The 2024 IoT Security Landscape Report analysed approximately 50 million IoT devices, uncovering over 9.1 billion security events globally. On average, home networks experience more than 10 attacks daily against connected devices. This number is only expected to grow in 2025.
“Hackers are increasingly targeting a broad range of smart home devices, from security systems to everyday appliances like smart refrigerators and vacuums. While some devices may act as gateways for broader network attacks, others, like home CCTV systems, can be directly hacked, potentially exposing your private activities,” says Warmenhoven.
Identity theft will remain hackers’ priority due to its high profitability
Fraud discussions rank among the top 10 most commented threads on the dark web, with users sharing tips, tools, and strategies for committing fraud successfully. Credit card and insurance frauds are frequently discussed, but identity theft remains the primary focus for hackers due to its high profitability.
As hackers continue to exploit personal data to infiltrate bank accounts, secure credit cards, and commit tax fraud, identity theft techniques are expected to become increasingly sophisticated.
“Identity theft is evolving, with new forms expected to emerge next year,” says Warmenhoven. “One of them, synthetic identity fraud, which merges real and fake data, often incorporates deepfake technologies to increase its effectiveness. Another developing method is reverse identity theft, where individuals use someone else’s identity not for financial gain but to live as them in daily life — securing jobs, accessing medical care, or avoiding legal consequences. These strategies focus on long-term impersonation over immediate financial benefits”.
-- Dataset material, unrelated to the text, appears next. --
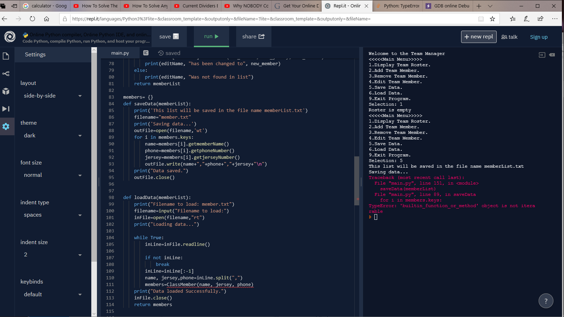Open the theme dropdown showing dark

tap(52, 135)
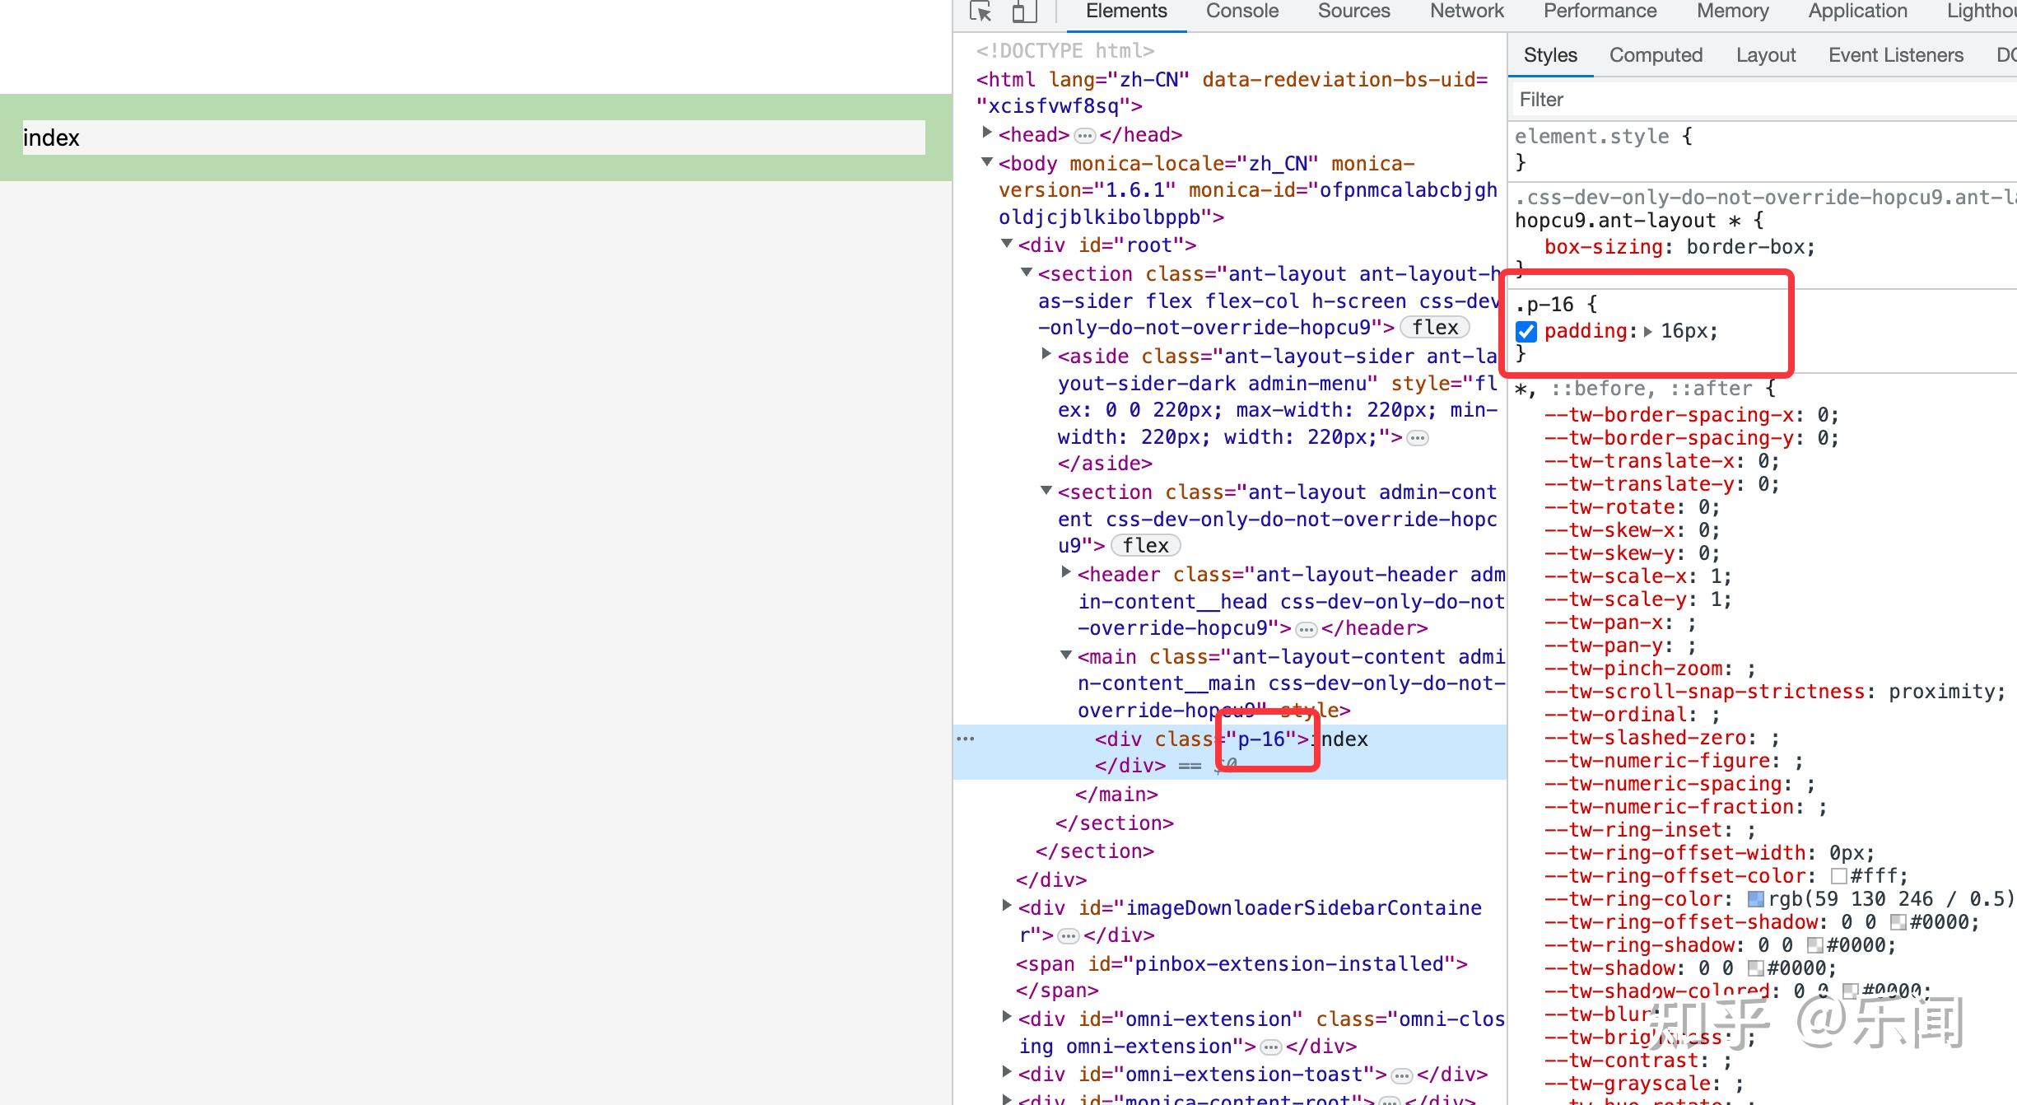
Task: Collapse the body element node
Action: pyautogui.click(x=987, y=162)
Imminent rise of new dark strategy – disinformation as a service
According to the World Economic Forum’s Global Risks Report 2024, AI-generated misinformation is ranked as the second-most severe global risk (53%) over the next two years, with extreme weather taking the top spot and cyberattacks ranked fifth.
The dark web is filled with tactics designed to spread disinformation, including the use of thousands of fake social media accounts and numerous spam emails that disseminate propaganda. Also, disinformation bot farms are being developed to distribute false information on a large scale.
“Reflecting on current trends in the dark web, we anticipate that disinformation as a service will emerge as a significant threat next year,” warns Warmenhoven. “This solution, offered by cybercriminals, profits from creating and spreading false information. This highly customisable and adaptive service enables precise targeting of demographic profiles and manipulation of social media algorithms to maximise impact.”
AI-driven social engineering will become more sophisticated
AI-driven social engineering is expected to become more sophisticated. Although this topic is not widely discussed, forums are filled with detailed tips, tutorials, and real-world examples of how to benefit from this technique. A significant emerging trend is the use of AI to detect vulnerabilities, increasing the complexity of tools designed to manipulate human behaviour for information extraction and crafting effective phishing emails.
Also, because of AI-based social engineering, employees make more mistakes and companies are less secure, which is proven by Business Digital Index.
“We are currently witnessing the emergence of a threat known as ‘company manipulation and exploitation,’ where bad actors trick company representatives into issuing refunds or replacements for nearly any reason. These forums provide precise methods for researching companies to effectively execute these schemes, targeting major corporations like Amazon, ASOS, and Walmart,” explains Warmenhoven.